Because in addition this, if we move an entry in the backend TYPO3 will again add a tailing zero: grafik Like it says The value ... has been changed ... as it is required to be unique.

So we could ignore this issue, hope no one moves the entries and just delete the zeros from the init file, or look deeper into it. What was the problem with my solution again, that we append the language_id to the index_name?

beatrycze-volk commented 1 month ago

We are thinking that TYPO3 has some issue with the index_name. According to the database column (ext_tables.sql#L69 or ext_tables.sql#L97), we know that the value is not UNIQUE but a KEY. Maybe the latter is messing with TYPO3.

Yes, it looks like some problem inside the TYPO3... I would say, we leave it as it is.

So we could ignore this issue, hope no one moves the entries and just delete the zeros from the init file, or look deeper into it. What was the problem with my solution again, that we append the language_id to the index_name?

It was not a problem with your solution. It was problem with the way how Kitodo inserts data in backend controller (using Extbase instead of DataHandler). It was causing a lot of mess and confusion.

Eventually we could try still one approach. If it is possible, we could remove index_name field for the translated records and see if then insertion works correctly. If not, then we just leave it in the current state and I merge it. What do you think?

csidirop commented 1 month ago

Eventually we could try still one approach. If it is possible, we could remove index_name field for the translated records and see if then insertion works correctly. If not, then we just leave it in the current state and I merge it. What do you think?
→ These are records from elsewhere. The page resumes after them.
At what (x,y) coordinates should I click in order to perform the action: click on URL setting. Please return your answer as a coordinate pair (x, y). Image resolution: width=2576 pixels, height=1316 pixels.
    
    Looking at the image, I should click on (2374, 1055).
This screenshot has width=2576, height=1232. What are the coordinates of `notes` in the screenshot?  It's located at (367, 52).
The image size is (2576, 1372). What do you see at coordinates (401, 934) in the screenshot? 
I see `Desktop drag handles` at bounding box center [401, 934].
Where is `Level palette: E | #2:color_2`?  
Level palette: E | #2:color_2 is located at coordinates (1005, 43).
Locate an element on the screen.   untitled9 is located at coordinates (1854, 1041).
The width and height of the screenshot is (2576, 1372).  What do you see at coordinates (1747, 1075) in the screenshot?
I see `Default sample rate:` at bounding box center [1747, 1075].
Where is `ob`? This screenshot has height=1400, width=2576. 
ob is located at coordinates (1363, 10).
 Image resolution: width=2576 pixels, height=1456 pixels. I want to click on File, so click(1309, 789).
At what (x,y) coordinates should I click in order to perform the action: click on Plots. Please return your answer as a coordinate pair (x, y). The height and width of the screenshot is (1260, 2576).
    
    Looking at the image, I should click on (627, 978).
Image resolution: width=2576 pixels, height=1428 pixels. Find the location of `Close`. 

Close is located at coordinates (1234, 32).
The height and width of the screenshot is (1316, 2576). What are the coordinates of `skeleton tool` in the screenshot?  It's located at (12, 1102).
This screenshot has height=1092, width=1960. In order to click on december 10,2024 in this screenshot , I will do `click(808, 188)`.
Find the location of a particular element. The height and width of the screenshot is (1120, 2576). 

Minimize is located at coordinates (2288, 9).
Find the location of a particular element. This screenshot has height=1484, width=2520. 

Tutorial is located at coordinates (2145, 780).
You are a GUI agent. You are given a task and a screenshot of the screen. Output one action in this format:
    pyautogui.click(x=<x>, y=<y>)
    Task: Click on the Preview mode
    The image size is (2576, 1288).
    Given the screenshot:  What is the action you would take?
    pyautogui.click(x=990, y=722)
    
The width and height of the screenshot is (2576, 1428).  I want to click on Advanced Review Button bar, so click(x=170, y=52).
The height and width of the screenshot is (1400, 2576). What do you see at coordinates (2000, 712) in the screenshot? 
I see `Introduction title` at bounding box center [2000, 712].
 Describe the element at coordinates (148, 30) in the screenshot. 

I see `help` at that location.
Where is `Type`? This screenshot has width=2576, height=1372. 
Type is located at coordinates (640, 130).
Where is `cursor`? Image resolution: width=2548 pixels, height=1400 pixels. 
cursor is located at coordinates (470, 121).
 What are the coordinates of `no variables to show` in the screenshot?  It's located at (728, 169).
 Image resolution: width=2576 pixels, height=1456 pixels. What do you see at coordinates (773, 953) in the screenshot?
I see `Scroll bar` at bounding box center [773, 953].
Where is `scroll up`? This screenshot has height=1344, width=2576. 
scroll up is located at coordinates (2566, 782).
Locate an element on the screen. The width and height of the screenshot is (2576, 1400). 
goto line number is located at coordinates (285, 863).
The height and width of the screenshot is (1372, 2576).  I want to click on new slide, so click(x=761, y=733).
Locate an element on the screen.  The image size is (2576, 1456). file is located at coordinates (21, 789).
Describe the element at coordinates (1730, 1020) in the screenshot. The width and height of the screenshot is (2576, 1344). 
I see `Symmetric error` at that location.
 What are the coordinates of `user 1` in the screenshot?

I had the same thought :D lets try it

beatrycze-volk commented 2 weeks ago

Eventually we could try still one approach. If it is possible, we could remove index_name field for the translated records and see if then insertion works correctly. If not, then we just leave it in the current state and I merge it. What do you think?

I had the same thought :D lets try it

How looks situation here?

csidirop commented 1 week ago

Good question. I cant remember where I stopped before the BiblioCon. I'll look at it again during the day.